The Athena SWAN Lecture
The annual Athena SWAN Lecture is one of the most important events in Lancaster University's gender equality calendar. Every year we invite a distinguished female academic to talk about her career in light of gender equality issues. These inspirational events are open to all.
‘White woman listen! Black female academics and the boundaries of sisterhood’
2019 - Dr Nicola Rollock - Reader in Equity & Education, Goldsmiths
Dr Nicola Rollock is an academic, consultant and public speaker specialising in racial justice in education and the workplace. She is a member of the Wellcome Trust’s Diversity & Inclusion Steering Group, part of the British Science Association’s Equality, Diversity & Inclusion Advisory Group and a Patron of Advance HE’s Race Equality Charter which aims to improve the experiences and progression of students and faculty of colour.
Nicola was also appointed, at the start of 2019, as the Specialist Adviser to the Home Affairs’ Select Committee inquiry – the Macpherson Report 20 Years On - which is examining whether there has been progress in meeting the 70 recommendations published in 1999.

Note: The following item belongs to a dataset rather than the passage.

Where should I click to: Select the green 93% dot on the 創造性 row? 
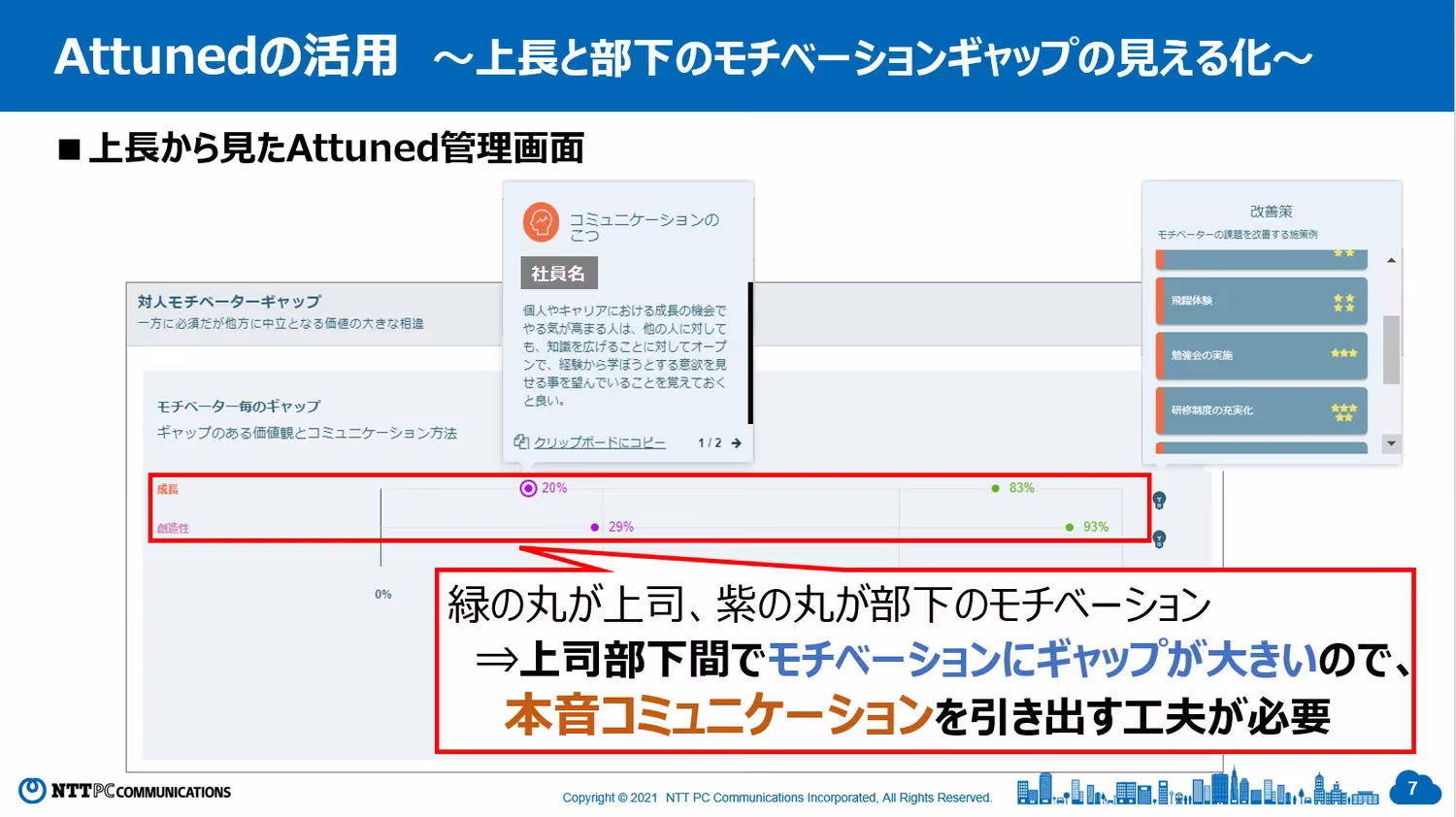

Her most recent research examines the career experiences and strategies of UK Black female Professors, the findings of which were widely covered in the press including WonkHE, The Guardian, Stylist magazine and British Vogue.
This year's Athena SWAN Lecture will take place in LT3 Management School from 10-11am on Friday 21st June 2019.
Tickets are limited, please use our Eventbrite page to book your free place.
If you have any questions, please contact Sophie Black.
Previous Athena SWAN Guest Speakers have been...
'Inclusion and Hidden Barriers: Why Diversity within Universities Matters'
Caroline Dart is a cardiovascular scientist and Reader at the Institute of Integrative Biology (IIB), University of Liverpool. She has led the Athena SWAN initiative within her Institute since 2012, overseeing the successful bid for a Silver Athena SWAN Charter Award in 2013 and a Gold Award in 2017.
Her presentation tackled some of the myths and challenges around the Athena SWAN initiative and highlighted growing evidence for a link between diversity in the workplace and institutional success. She also shared her experiences of relatively simple and inclusive initiatives around career development and support that helped change the culture within the IIB.
Dr Sharifah Sekalala is an Assistant Professor in the School of Law at the University of Warwick (UK), where she researches regulation within global health institutions. She has also researched the role of intersectionality in enabling women’s participation in global health financing.
In her presentation Dr Sekalala will comment on her own experiences as a Black woman in academia, both positive and negative; she will also encourage us to think about the ways that universities, and the people who work in them, may unintentionally be perpetuating poor practice that can reinforce a sense that Higher Education is not fully inclusive. The lecture will be followed by a Q&A, and the entire event promises to be a thought-provoking discussion.
Karen Holford is a Pro Vice-Chancellor at Cardiff University and a professor of engineering specialising in acoustic emission, in which field she has led research projects totalling more than £5 million.
She has won numerous accolades including Welsh Woman of the Year in Science and Technology and a WISE Excellence Award for “personal contribution to engineering and a long term commitment to supporting girls and young women in science and engineering”.
A video of her lecture, ‘Damage identification in engineered structures’, can be seen here.
Lesley Yellowlees is Vice-Principal of the University of Edinburgh and a professor of inorganic electrochemistry.
She combines her academic interests with a keen interest in public engagement in science and promoting women in science.
She became the first woman president of the Royal Society of Chemistry in 2012 and is both an MBE and, since 2014, a CBE.
Professor Yellowlees' lecture, 'Women in Science', focused on the 'leaky pipeline' in STEM and asked what could be done to fix it.
Nancy Rothwell is Vice-Chancellor of the University of Manchester and a professor of physiology.
She has been named as one of the most powerful women in the UK by the Radio 4 programme Woman's Hour, and was made a Dame of the British Empire in 2005.
Dame Nancy has a strong interest in public communication of science and makes regular appearances in the media, including being the subject of R4's flagship science programme The Life Scientific.
Her lecture was entitled 'A life in science'.